### What needs to be done:
Somewhere below, one line contains "Task: Collapse the" and a later line contains "Select the Type tool Viewport: 1456px". Output those two lines and everything between them exactly, and nothing else.

### Task input:

= = = = = = =

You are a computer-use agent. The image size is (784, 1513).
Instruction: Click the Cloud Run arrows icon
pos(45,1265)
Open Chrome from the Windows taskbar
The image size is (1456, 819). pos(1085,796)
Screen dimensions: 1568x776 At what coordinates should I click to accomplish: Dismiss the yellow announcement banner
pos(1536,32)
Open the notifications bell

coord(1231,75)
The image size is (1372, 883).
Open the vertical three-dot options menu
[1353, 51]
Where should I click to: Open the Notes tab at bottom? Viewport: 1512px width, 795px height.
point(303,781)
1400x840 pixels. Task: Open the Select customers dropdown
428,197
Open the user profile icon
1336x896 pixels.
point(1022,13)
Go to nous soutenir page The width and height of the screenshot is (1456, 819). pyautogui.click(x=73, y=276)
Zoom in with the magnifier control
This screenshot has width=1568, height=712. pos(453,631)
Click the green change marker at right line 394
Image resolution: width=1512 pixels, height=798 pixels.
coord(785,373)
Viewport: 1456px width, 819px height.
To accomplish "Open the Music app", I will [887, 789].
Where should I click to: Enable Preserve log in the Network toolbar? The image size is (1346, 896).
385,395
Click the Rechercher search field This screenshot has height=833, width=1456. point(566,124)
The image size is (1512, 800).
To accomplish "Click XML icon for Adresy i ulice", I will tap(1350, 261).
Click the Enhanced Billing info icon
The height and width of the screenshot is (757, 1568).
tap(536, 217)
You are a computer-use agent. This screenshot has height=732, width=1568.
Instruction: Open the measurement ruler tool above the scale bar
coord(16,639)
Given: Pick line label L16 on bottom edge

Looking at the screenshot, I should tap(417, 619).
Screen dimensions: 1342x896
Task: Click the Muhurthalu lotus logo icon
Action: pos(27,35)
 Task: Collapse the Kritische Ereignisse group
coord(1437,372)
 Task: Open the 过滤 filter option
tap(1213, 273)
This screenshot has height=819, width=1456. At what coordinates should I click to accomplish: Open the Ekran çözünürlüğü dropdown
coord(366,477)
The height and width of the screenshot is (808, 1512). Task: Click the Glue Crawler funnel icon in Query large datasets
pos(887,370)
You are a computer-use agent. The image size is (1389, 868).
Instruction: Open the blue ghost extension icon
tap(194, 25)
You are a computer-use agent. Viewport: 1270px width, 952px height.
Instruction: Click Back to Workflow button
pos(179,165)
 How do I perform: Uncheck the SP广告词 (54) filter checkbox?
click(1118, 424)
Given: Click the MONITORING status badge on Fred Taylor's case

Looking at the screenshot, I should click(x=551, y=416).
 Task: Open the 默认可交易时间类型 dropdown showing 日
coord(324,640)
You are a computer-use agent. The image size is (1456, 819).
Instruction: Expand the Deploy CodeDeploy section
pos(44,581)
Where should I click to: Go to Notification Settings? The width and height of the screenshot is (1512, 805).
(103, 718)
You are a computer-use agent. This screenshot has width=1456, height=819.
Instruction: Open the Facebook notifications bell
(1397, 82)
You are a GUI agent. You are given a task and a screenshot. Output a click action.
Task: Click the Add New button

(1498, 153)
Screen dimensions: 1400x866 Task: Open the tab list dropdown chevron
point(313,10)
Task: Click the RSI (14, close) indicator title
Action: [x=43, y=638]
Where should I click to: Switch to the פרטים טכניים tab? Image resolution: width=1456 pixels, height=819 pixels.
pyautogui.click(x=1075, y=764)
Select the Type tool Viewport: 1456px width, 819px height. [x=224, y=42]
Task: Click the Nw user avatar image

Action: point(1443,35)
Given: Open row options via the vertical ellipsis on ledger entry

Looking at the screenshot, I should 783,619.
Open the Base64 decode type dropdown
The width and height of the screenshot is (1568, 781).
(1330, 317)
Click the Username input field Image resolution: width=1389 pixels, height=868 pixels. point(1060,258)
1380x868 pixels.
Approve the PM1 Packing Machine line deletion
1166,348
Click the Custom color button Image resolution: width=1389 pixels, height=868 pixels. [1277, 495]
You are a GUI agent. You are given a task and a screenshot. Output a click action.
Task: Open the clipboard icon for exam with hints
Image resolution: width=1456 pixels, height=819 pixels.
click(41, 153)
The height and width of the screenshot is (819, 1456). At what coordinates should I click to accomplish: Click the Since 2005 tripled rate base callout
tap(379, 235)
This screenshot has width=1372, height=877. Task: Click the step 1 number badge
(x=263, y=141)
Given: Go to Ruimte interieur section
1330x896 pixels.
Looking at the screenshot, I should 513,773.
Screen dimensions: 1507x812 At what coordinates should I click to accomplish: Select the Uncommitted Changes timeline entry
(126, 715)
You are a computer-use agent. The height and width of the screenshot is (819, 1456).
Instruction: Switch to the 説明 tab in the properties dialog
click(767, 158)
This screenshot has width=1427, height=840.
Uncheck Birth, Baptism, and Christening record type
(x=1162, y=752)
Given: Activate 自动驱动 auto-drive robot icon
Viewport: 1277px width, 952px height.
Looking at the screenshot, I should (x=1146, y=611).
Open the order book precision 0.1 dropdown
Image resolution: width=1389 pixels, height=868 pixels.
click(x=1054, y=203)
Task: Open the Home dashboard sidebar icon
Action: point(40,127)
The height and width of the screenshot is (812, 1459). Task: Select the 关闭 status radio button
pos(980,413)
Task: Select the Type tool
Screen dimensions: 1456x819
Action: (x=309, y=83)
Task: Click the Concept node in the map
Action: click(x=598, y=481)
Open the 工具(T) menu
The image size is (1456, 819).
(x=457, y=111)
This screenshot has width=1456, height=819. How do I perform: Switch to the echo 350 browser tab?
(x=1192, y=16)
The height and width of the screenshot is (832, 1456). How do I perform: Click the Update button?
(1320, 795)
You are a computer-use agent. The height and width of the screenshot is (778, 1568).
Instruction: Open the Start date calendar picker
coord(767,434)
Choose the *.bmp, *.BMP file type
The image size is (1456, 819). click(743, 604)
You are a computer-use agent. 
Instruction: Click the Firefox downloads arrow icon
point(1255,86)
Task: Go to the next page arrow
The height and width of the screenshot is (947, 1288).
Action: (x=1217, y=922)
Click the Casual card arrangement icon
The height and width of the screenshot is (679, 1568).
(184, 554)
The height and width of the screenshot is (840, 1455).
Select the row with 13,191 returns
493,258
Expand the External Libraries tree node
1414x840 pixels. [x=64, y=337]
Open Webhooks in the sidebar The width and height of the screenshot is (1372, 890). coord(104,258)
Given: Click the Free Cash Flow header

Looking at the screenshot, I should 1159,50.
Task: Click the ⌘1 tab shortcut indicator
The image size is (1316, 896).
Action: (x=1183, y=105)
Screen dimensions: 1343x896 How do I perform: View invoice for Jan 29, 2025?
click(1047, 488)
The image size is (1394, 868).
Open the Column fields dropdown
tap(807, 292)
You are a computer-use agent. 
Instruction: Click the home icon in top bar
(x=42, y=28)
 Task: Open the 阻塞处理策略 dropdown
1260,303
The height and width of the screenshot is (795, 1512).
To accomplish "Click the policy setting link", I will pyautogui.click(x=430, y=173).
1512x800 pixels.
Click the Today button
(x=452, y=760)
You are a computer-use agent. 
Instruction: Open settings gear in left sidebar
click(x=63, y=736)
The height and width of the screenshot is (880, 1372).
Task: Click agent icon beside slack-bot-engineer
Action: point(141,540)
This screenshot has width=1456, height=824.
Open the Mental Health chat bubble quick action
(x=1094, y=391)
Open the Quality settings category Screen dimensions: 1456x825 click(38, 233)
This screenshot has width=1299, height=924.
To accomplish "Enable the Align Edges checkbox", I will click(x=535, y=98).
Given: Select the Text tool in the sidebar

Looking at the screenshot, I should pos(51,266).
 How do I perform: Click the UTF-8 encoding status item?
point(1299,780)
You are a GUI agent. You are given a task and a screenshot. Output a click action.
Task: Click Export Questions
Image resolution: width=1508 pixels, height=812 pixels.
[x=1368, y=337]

= = = = = = =

### Task response:
 Task: Collapse the Kritische Ereignisse group
coord(1437,372)
 Task: Open the 过滤 filter option
tap(1213, 273)
This screenshot has height=819, width=1456. At what coordinates should I click to accomplish: Open the Ekran çözünürlüğü dropdown
coord(366,477)
The height and width of the screenshot is (808, 1512). Task: Click the Glue Crawler funnel icon in Query large datasets
pos(887,370)
You are a computer-use agent. The image size is (1389, 868).
Instruction: Open the blue ghost extension icon
tap(194, 25)
You are a computer-use agent. Viewport: 1270px width, 952px height.
Instruction: Click Back to Workflow button
pos(179,165)
 How do I perform: Uncheck the SP广告词 (54) filter checkbox?
click(1118, 424)
Given: Click the MONITORING status badge on Fred Taylor's case

Looking at the screenshot, I should click(x=551, y=416).
 Task: Open the 默认可交易时间类型 dropdown showing 日
coord(324,640)
You are a computer-use agent. The image size is (1456, 819).
Instruction: Expand the Deploy CodeDeploy section
pos(44,581)
Where should I click to: Go to Notification Settings? The width and height of the screenshot is (1512, 805).
(103, 718)
You are a computer-use agent. This screenshot has width=1456, height=819.
Instruction: Open the Facebook notifications bell
(1397, 82)
You are a GUI agent. You are given a task and a screenshot. Output a click action.
Task: Click the Add New button

(1498, 153)
Screen dimensions: 1400x866 Task: Open the tab list dropdown chevron
point(313,10)
Task: Click the RSI (14, close) indicator title
Action: [x=43, y=638]
Where should I click to: Switch to the פרטים טכניים tab? Image resolution: width=1456 pixels, height=819 pixels.
pyautogui.click(x=1075, y=764)
Select the Type tool Viewport: 1456px width, 819px height. [x=224, y=42]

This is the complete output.